▸ Text
━━━━━━━━━━━━━━━━

5. Harvesting Cellular Energy Presentation

Cellular Respiration: Harvesting Chemical Energy

• Instructor Humor: "If you are going through cellular respiration, you're gonna have a NAD+ time!"

Course Objectives

• Objective #5: Compare & contrast cellular respiration, fermentation & photosynthesis in terms of:

  • Overall reaction

  • Stages

  • Energy yield

  • Cellular location in prokaryotic & eukaryotic cells

• Overview of Cellular Respiration:

  • 1. Glycolysis

  • 2. Citric Acid Cycle

  • 3. Oxidative Phosphorylation

  • Questions:

    • How much ATP is produced?

    • Understanding fermentation under anaerobic conditions

Cellular Respiration Overview

• Definition: Metabolic reactions to extract energy from food molecules and release waste.

• Primary Goal: Produce ATP.

• Energy Yield Context: About 50% of energy is stored as ATP, with ~50% dissipated as heat (similar to car engines, which convert ~20% of potential energy to movement).

Key Concepts in Cellular Respiration

Conservation of Matter

• Chemical Reaction's Balancing: Understanding reactants and products in cellular respiration for conservation.

  • Example: Fe3O4 + __C → __Fe + __CO

Glucose Oxidation Dynamics

• Question: Why doesn't glucose spontaneously convert to CO2?

  • Few molecules have the activation energy at room temperature.

  • CO2 has higher potential energy than glucose.

• Entropy Consideration: The leading CO2 formation results in decreased entropy.

Metabolic Pathways in Cellular Respiration

• Multi-step Combustion of Glucose: Needs multiple metabolic enzymes instead of a single reaction; yields energy in stages.

━━━━━━━━━━━━━━━━

▸ List of tasks
1) Answer these from the cellular respiration notes:
(a) What is the primary goal of cellular respiration?
(b) About what share of energy is stored as ATP?
(c) Which stage is numbered 2 in the overview of cellular respiration?
2) In the cellular respiration notes, Objective #5 asks for a comparison of cellular respiration, fermentation and photosynthesis. List every point of comparison it names.
The rows after this point are separate material, not part of the cellular respiration notes.

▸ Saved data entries
━━━━━━━━━━━━━━━━

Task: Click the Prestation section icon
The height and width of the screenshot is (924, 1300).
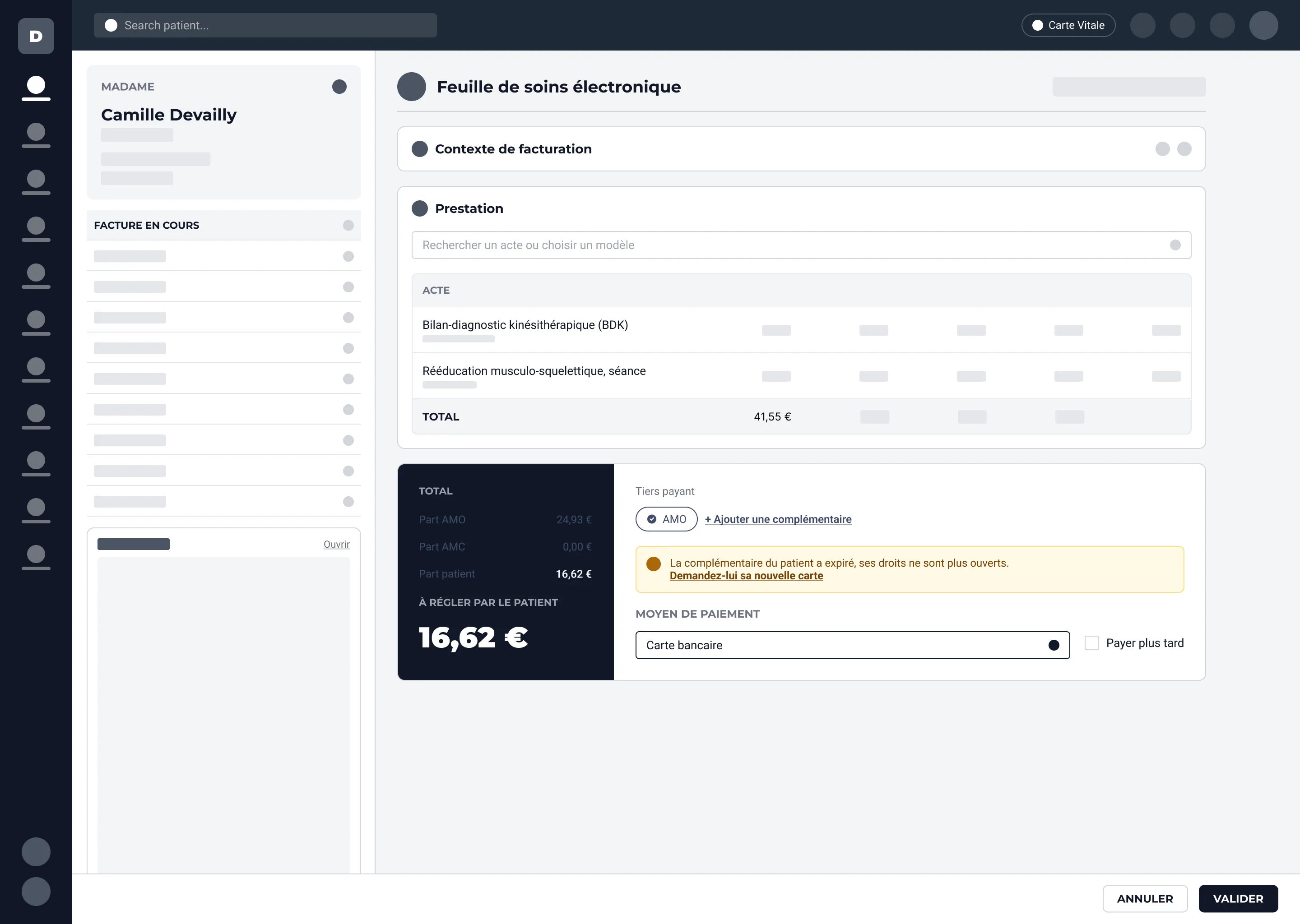Action: tap(419, 208)

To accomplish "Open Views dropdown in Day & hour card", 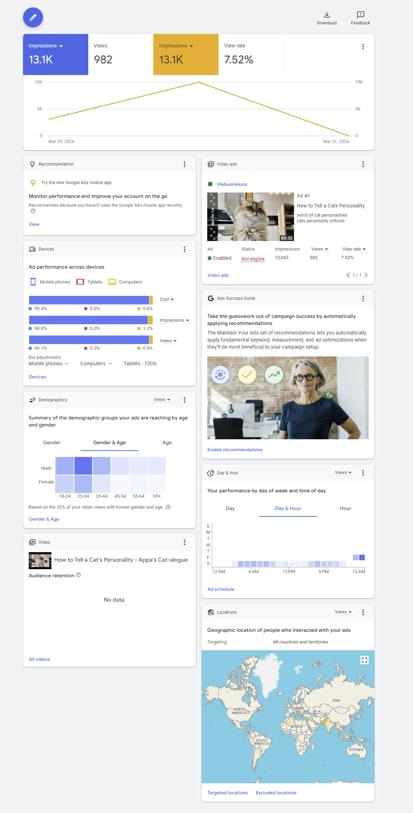I will 343,473.
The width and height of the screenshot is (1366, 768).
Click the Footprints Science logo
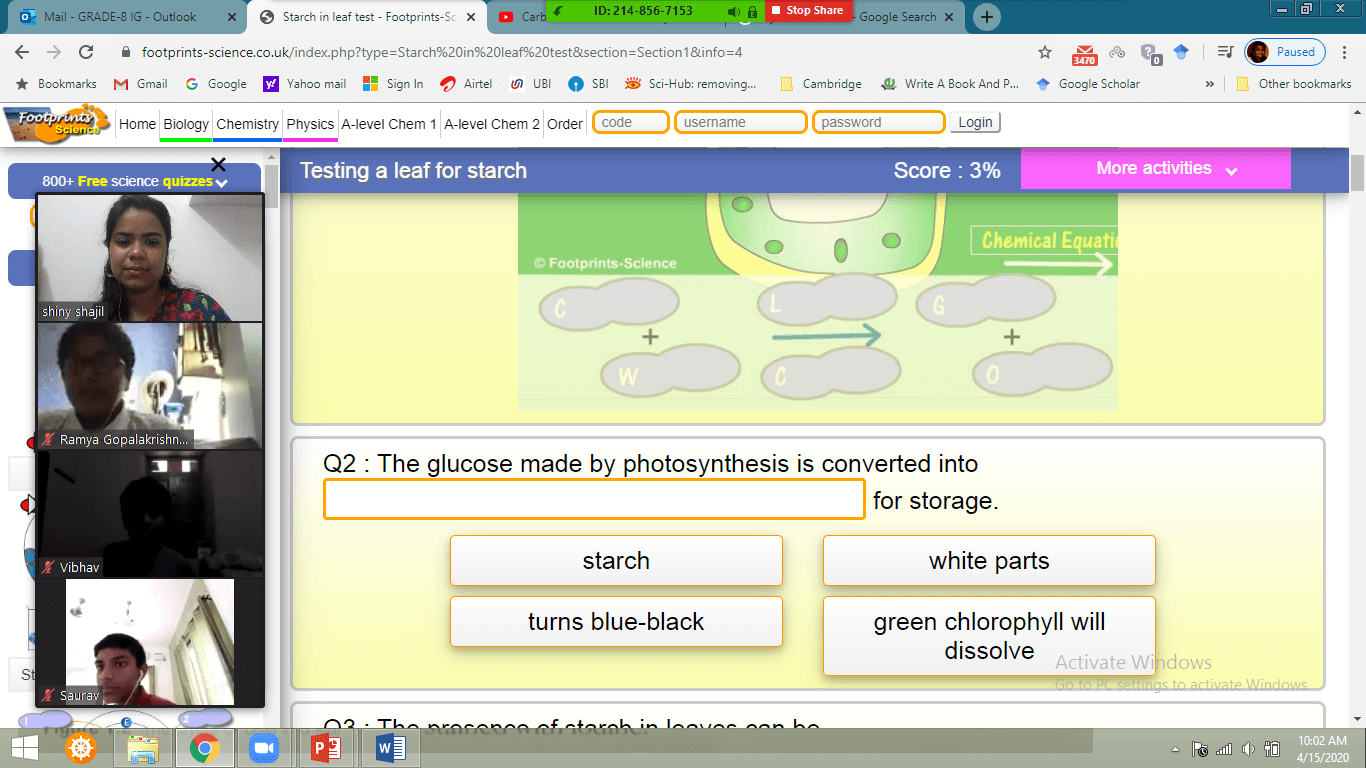[57, 124]
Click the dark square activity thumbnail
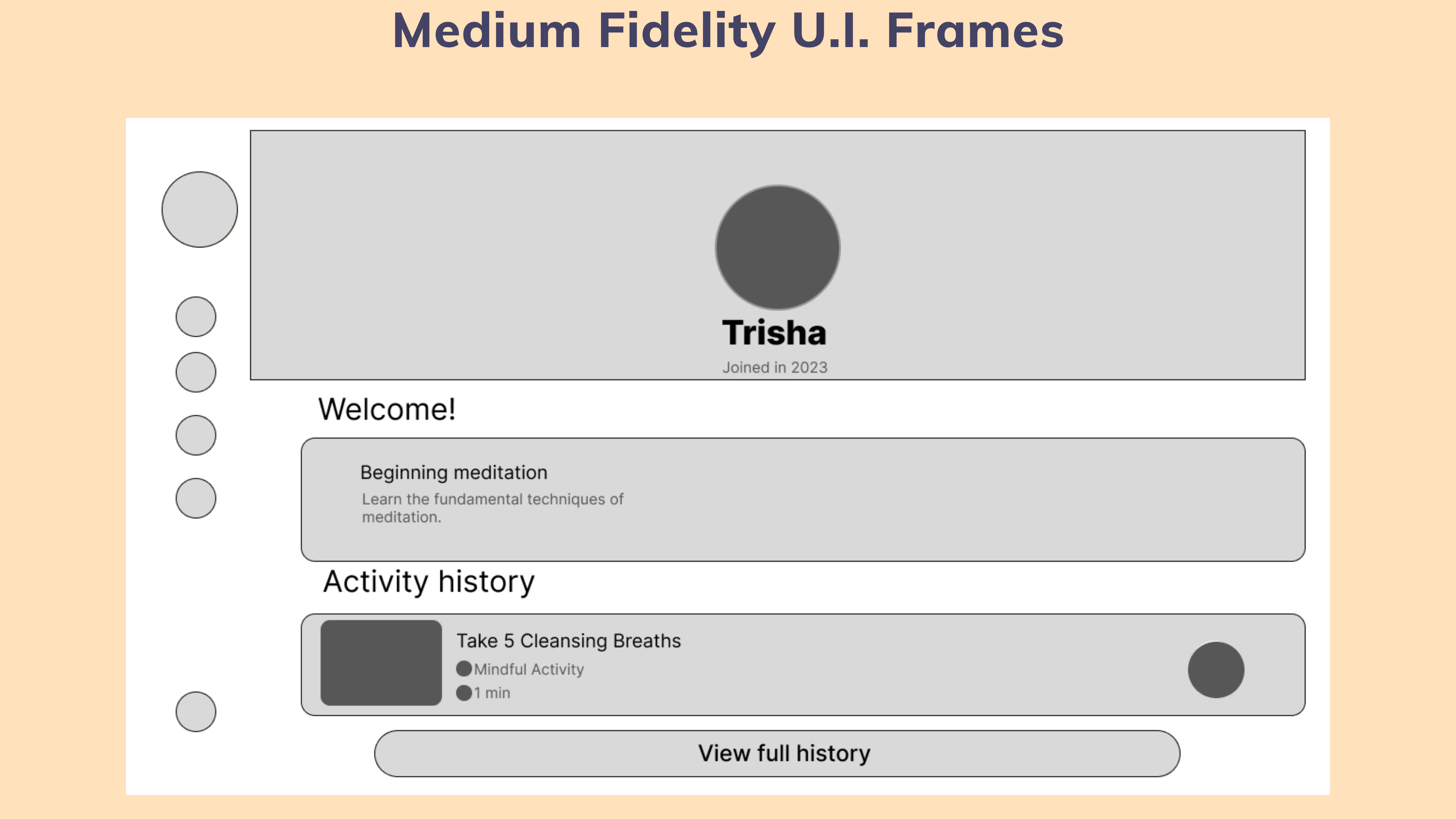Screen dimensions: 1456x819 [381, 663]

━━━━━━━━━━━━━━━━

▸ Results
1)
(a) Produce ATP.
(b) About 50%.
(c) Citric Acid Cycle.

2)
Overall reaction
Stages
Energy yield
Cellular location in prokaryotic & eukaryotic cells